◆ Saved entries
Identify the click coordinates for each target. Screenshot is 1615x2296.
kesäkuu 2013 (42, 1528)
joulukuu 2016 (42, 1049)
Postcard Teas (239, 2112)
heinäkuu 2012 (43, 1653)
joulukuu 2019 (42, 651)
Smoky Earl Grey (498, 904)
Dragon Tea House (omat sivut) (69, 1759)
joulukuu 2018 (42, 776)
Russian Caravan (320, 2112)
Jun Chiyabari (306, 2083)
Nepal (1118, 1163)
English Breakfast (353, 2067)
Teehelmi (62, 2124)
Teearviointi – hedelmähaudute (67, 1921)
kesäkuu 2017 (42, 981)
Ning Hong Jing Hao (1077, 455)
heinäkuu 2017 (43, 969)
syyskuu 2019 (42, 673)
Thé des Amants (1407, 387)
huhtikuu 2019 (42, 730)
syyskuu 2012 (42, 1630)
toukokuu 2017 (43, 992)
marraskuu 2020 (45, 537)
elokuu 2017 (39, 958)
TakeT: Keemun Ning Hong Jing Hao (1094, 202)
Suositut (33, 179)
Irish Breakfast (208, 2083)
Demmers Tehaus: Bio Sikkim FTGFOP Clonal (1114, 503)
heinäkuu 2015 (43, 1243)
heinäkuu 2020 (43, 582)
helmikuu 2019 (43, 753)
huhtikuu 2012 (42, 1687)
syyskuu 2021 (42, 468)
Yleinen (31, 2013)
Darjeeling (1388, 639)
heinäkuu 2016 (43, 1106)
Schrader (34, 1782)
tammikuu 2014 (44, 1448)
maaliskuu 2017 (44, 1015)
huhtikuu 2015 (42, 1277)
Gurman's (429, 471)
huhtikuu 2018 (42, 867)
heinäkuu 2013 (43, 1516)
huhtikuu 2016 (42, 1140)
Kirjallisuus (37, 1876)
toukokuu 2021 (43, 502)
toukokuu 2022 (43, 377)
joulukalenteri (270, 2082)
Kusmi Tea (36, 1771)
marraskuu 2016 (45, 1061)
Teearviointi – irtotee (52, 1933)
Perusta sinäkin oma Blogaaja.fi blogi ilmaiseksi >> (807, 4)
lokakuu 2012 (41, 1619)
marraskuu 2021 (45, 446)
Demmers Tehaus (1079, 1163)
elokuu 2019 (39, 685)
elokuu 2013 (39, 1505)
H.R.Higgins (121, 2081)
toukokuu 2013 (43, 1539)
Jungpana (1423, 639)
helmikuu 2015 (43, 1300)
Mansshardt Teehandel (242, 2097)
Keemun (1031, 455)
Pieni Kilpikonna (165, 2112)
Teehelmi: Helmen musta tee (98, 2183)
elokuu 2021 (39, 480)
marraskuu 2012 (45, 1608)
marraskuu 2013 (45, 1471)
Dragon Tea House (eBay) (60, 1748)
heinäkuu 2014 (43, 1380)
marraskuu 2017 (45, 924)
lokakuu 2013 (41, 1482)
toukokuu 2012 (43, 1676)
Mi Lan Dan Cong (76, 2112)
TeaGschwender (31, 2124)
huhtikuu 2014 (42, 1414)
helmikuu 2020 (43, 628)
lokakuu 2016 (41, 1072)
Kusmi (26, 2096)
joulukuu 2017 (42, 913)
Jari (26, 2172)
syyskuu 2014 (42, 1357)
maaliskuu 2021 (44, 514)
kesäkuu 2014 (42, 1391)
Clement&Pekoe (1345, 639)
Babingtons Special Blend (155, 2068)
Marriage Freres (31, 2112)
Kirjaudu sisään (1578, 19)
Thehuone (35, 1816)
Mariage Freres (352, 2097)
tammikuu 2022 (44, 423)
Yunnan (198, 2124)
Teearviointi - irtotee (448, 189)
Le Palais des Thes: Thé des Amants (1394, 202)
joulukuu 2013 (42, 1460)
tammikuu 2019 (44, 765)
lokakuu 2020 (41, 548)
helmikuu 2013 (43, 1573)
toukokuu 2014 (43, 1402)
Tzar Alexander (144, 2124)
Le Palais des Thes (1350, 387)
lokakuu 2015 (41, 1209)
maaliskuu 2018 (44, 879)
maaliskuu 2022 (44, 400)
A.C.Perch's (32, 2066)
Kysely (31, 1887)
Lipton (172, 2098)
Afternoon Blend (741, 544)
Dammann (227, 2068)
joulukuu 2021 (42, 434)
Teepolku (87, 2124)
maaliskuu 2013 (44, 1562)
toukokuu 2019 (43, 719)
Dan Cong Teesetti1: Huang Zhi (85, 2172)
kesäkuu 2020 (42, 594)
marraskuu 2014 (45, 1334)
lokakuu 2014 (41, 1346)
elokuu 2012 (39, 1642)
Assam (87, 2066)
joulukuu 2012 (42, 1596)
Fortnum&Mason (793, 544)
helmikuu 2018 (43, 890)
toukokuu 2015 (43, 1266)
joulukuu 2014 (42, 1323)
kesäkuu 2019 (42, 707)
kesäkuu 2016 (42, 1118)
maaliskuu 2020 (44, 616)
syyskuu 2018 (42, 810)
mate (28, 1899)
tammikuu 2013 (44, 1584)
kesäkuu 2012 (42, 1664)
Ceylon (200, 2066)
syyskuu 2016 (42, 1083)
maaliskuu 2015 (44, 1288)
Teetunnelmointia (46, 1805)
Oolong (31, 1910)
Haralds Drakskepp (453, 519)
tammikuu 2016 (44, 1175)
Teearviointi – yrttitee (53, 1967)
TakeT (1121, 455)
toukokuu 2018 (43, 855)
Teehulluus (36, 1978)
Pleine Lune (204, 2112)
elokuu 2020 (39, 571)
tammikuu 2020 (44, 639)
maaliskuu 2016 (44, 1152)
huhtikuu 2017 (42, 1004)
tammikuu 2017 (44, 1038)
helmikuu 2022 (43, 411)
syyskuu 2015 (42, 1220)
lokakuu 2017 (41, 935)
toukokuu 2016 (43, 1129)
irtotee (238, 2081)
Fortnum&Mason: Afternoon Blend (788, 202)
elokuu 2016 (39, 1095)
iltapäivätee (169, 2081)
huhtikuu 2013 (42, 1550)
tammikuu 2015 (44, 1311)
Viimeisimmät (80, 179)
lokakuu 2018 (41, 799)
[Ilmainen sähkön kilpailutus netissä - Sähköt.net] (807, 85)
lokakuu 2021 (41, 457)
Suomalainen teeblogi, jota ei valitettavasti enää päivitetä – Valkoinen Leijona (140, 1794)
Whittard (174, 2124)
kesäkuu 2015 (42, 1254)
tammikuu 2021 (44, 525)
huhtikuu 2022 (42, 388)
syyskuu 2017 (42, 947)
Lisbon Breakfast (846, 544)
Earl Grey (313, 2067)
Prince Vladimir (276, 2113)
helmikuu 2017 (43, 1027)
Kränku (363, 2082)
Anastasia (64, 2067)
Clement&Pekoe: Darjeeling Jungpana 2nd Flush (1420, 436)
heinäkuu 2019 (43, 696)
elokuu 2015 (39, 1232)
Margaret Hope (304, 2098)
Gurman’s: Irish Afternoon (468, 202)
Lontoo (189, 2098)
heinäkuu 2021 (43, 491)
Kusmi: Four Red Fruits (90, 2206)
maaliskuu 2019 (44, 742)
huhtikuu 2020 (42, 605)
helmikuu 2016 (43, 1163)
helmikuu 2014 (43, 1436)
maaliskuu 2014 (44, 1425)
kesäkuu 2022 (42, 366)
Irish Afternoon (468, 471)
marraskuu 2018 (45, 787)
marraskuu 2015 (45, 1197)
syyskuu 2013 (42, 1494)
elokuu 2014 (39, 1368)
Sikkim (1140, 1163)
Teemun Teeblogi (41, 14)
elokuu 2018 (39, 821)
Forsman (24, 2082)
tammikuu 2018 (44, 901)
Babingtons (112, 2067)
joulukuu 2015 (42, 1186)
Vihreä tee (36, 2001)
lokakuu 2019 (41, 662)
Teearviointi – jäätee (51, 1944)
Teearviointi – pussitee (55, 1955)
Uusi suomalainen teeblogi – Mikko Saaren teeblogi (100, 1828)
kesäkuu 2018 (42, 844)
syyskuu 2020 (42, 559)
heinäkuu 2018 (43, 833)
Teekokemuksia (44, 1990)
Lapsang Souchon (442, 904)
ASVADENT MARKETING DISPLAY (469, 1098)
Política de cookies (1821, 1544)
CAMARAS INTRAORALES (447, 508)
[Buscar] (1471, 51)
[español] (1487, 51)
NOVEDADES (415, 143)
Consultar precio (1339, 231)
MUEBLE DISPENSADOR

◆ YOUR ASSIGNMENT
Look above for the line holding "mate (28, 1899)" and the line holding "Pleine Lune (204, 2112)", then output exactly those two lines and every line between them, nothing more.

◆ COMPLETED TASK
mate (28, 1899)
tammikuu 2013 (44, 1584)
kesäkuu 2012 (42, 1664)
Ceylon (200, 2066)
syyskuu 2016 (42, 1083)
maaliskuu 2015 (44, 1288)
Teetunnelmointia (46, 1805)
Oolong (31, 1910)
Haralds Drakskepp (453, 519)
tammikuu 2016 (44, 1175)
Teearviointi – yrttitee (53, 1967)
TakeT (1121, 455)
toukokuu 2018 (43, 855)
Teehulluus (36, 1978)
Pleine Lune (204, 2112)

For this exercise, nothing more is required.